To be sure, this is not an easy task. Legal precedents concerning proportionality of rights usually relate to the rights of an individual or a small group, rather than the millions of users potentially impacted by a large platform’s use of AI. Nevertheless, it’s a crucial step forward and dodges the philosophical quicksand of what it means to be ethical.
Whose sphere of control?
Translating principles into policies and processes must also be context-specific. Each functional role in a company has a unique expertise and sphere of control. Sales professionals cannot simply change parts of products they find unethical, and developers typically cannot block unethical sales deals. To make translation possible, companies may need to entirely rewrite a principle to be more specific, but still in keeping with the spirit of the original.
Imagine, for example, that you are a software developer reviewing a proposed code change, a ‘pull request’, to Meta’s open-source Llama model.
This code adds randomness (‘noise’) into the generated chunks of text with a specified probability.

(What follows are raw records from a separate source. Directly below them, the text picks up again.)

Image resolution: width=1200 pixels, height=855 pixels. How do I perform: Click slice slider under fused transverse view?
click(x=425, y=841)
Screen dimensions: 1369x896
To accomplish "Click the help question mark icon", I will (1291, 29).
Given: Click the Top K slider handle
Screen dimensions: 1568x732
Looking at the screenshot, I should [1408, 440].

It will change what the LLM outputs in response to every prompt. From the code alone, it’s not possible to determine how the text will change. How can a developer possibly determine what impact this will have on ‘inclusive growth, sustainable development and well-being’?
In this case, a more relevant version of this principle for the developer might be to promote sustainability by minimising the carbon emissions of the model. This is measurable and at least partially within their sphere of control. As a result, they can meaningfully advocate for improvement. In the case of the pull request above, the changes might significantly increase the processing time for each response, skyrocketing the resulting emissions. The developer could work to abide by this principle by creating automated tests to reject pull requests that increase processing time by more than a set threshold.
Progress is possible
It is not idealistic to call for responsible AI. It is essential if we want to live in a world centred around humans rather than algorithms. However, to make progress towards this vision in industry, we need amended principles and new standards of accountability.

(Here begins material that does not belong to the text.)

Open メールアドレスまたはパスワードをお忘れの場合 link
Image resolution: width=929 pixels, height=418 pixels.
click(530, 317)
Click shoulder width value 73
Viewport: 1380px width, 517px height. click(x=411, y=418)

Principle creators must ground their principles in specific internationally accepted norms rather than attempting to define what is ‘ethical’. While there is without doubt a need for broader conceptualisations of AI ethics in research and public debate, in industry narrower definitions are crucial to eliminate ambiguity that can all too easily be dismissed as meddlesome ‘politics’.
These norm-based principles must then be translated to fit products’ specific contexts and individual roles’ spheres of control. Everyone – from sales to development – must understand their AI responsibilities. Crucially, companies must fully commit to these shared norms rather than acknowledging them only in vague policy commitments, and must be held legally accountable for doing so. The CoE Framework Convention on Artificial Intelligence and human rights, democracy and the rule of law is a promising first step towards this, but it remains to be seen whether its obligations for the private sector will be enforced in practice.
We demand respect for our shared norms from immigrants and citizens; why do we hesitate to ask the same from the companies within our borders? It’s time to hold our ‘corporate citizens’ to the same standards.